First-year students of the Zucker School of Medicine at Hofstra/Northwell rotate through five-different mass-casualty incident simulations at the Nassau County Fire Services Academy on Sept. 19. Here they learn how to place a "patient" onto a stretcher. Credit: Zucker School of Medicine at Hofstra/Northwell
"What’s happening now in today’s climate ... we feel it’s our job to do whatever we can to review case studies, learn from them, create curriculum around it and deliver that message to as many of our volunteers in Nassau County," Wilders said.
While first responders prepared for mass-casualty events such as natural and transportation disasters for several decades, the April 20, 1999, Columbine High School shooting "changed the way we do things," said Brian Kohlhepp, an adjunct lecturer at John Jay College of Criminal Justice.

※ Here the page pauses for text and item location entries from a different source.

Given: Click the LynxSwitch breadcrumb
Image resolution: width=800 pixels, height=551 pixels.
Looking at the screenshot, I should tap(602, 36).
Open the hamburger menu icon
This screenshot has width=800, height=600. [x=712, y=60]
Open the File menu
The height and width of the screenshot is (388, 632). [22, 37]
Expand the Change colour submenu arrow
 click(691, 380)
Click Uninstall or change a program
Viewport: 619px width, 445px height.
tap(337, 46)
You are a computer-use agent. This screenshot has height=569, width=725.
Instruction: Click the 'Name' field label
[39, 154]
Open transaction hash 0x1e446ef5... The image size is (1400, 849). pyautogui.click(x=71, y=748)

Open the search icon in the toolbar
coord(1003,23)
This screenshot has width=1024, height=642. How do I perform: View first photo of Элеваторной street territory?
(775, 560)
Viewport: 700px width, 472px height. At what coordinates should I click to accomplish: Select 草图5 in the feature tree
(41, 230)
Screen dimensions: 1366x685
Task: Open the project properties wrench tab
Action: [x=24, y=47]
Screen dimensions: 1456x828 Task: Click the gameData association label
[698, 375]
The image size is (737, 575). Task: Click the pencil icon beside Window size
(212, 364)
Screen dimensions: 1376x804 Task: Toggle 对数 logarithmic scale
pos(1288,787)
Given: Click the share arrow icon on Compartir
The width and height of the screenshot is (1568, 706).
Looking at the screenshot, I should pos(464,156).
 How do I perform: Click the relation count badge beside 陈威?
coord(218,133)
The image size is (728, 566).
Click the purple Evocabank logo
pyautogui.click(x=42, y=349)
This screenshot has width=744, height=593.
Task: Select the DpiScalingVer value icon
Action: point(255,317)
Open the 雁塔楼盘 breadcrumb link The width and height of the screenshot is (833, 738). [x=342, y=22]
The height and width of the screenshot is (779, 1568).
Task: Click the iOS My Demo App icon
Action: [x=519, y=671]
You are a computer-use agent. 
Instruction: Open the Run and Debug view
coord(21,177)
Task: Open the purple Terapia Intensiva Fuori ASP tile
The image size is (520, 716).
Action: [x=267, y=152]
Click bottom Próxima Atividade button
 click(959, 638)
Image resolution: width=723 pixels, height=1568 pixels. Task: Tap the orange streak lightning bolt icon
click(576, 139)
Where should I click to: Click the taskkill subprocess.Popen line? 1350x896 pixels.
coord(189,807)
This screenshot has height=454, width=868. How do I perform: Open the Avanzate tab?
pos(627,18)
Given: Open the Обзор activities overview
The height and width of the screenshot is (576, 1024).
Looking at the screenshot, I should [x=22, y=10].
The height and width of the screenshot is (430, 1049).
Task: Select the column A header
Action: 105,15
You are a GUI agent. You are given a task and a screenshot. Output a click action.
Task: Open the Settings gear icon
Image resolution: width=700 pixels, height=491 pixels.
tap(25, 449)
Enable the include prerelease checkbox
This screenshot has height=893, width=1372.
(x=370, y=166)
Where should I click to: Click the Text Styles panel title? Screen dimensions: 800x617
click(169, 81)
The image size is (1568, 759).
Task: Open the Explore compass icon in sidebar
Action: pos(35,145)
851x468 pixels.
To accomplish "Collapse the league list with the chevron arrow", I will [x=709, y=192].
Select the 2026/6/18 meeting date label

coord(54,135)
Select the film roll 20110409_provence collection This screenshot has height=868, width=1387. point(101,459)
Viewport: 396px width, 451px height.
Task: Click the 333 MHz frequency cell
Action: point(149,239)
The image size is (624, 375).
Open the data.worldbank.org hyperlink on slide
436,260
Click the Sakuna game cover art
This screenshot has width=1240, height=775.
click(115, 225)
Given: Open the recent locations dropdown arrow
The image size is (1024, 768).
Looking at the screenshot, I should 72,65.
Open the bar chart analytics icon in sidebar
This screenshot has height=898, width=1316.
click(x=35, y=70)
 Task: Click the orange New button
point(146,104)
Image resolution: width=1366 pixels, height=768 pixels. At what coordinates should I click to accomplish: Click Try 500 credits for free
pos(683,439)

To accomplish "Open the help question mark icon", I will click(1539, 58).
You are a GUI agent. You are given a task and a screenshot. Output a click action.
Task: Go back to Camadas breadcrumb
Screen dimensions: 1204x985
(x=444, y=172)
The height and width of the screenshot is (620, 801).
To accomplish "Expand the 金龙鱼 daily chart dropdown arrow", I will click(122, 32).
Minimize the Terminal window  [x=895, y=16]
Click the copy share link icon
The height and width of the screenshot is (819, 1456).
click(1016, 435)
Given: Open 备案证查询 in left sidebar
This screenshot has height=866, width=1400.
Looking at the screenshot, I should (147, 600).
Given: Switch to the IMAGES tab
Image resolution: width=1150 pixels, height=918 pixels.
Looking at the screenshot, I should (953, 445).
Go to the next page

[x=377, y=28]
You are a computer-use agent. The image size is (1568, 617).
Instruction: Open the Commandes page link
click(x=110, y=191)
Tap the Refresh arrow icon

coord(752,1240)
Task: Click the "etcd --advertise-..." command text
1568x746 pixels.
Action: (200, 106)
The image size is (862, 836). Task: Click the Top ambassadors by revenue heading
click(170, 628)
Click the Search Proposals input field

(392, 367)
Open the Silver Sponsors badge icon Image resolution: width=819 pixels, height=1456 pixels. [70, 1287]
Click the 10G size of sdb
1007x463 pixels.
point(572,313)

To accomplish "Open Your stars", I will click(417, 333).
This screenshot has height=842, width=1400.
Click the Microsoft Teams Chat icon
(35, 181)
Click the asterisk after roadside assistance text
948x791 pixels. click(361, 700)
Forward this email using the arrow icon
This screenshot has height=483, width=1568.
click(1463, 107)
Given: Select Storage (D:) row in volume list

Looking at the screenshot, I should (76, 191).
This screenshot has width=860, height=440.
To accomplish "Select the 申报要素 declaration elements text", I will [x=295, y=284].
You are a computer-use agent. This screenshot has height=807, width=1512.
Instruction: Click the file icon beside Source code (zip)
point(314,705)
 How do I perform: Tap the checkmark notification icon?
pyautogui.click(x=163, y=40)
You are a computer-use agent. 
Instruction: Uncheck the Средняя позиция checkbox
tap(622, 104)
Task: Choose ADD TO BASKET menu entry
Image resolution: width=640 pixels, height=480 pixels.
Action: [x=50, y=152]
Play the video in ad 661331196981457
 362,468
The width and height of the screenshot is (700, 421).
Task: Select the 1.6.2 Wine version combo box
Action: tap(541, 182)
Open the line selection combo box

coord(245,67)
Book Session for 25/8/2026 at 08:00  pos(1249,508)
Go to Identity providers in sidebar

"From that, a lot of training rolled out for police departments on how to respond to active killer scenarios," said Kohlhepp, who also is deputy chief of the Ross Township Police Department in Pittsburgh. "Departments realized not just the importance of doing training, but doing mock scenarios and using large scale facilities, be they schools or shopping malls."
NYU Langone Health has incorporated lessons learned from the 2016 Pulse nightclub shooting in Orlando, Florida, and the 2017 Las Vegas mass shooting, according to Kelly McKinney, the network’s vice president of emergency management and enterprise resilience. During a mass-casualty simulation, emergency department staff are reminded that they must follow "a different way of working," he said. They cannot tend to each patient fully as they arrive and must make victims who are "not seriously wounded" wait.
"You get all these people and they’re all screaming and crying and moaning and they’re bloody," McKinney said. "The mission is to find the ones who are what we call a red tag, or a critical, who are bleeding to death, and get them upstairs and get them into surgery and save their lives."
Sharing critical information
When the EMTs from the five EMS agencies under the Islip Ambulance Chiefs Association arrive at the ferry station Saturday, they will train with firefighters from Sayville and other local departments, Suffolk police and state health, homeland security and police officials, Pasieka said.
Suffolk police will establish and lead an incident command center, just as they would during a real mass-casualty incident. From these stations near incident sites, police, fire and EMS leaders can receive radio transmissions from their respective boots on the ground and share critical information with one another.
"Generally ... it's impossible for the police to talk to fire, to talk to EMS, on the same radio channel," Kohlhepp said. This limitation, as well as a scarcity of communications equipment and the confusion of responsibilities among different agencies, were all critiques of the response to the Avianca crash, Newsday reported one year after it.

A drill for a mass casualty incident on the LIRR held in Amagansett, April 21, 2024. Credit: Gordon M. Grant
"You make mistakes and you learn from those, or things work out really well and it reinforces that as a positive behavior," Kohlhepp said. "When it comes to mass casualty or any sort of critical incidents, the best thing we can do to get better at it is to simulate it."
Many of the first responders gathered on Saturday will tend to actors onboard the ferry, while others will help actors who swam to shore or rescue mannequins stranded in the middle of the bay. Chiefs and medical directors will evaluate how EMTs at the scene triage and treat patients with "impalements, burns, blunt injuries, traumas," he said.
"When you do a big thing like this, there's many things that you test out," Pasieka said. "It's very complex and it gives a lot of opportunities for personal evaluation and individual agency evaluation."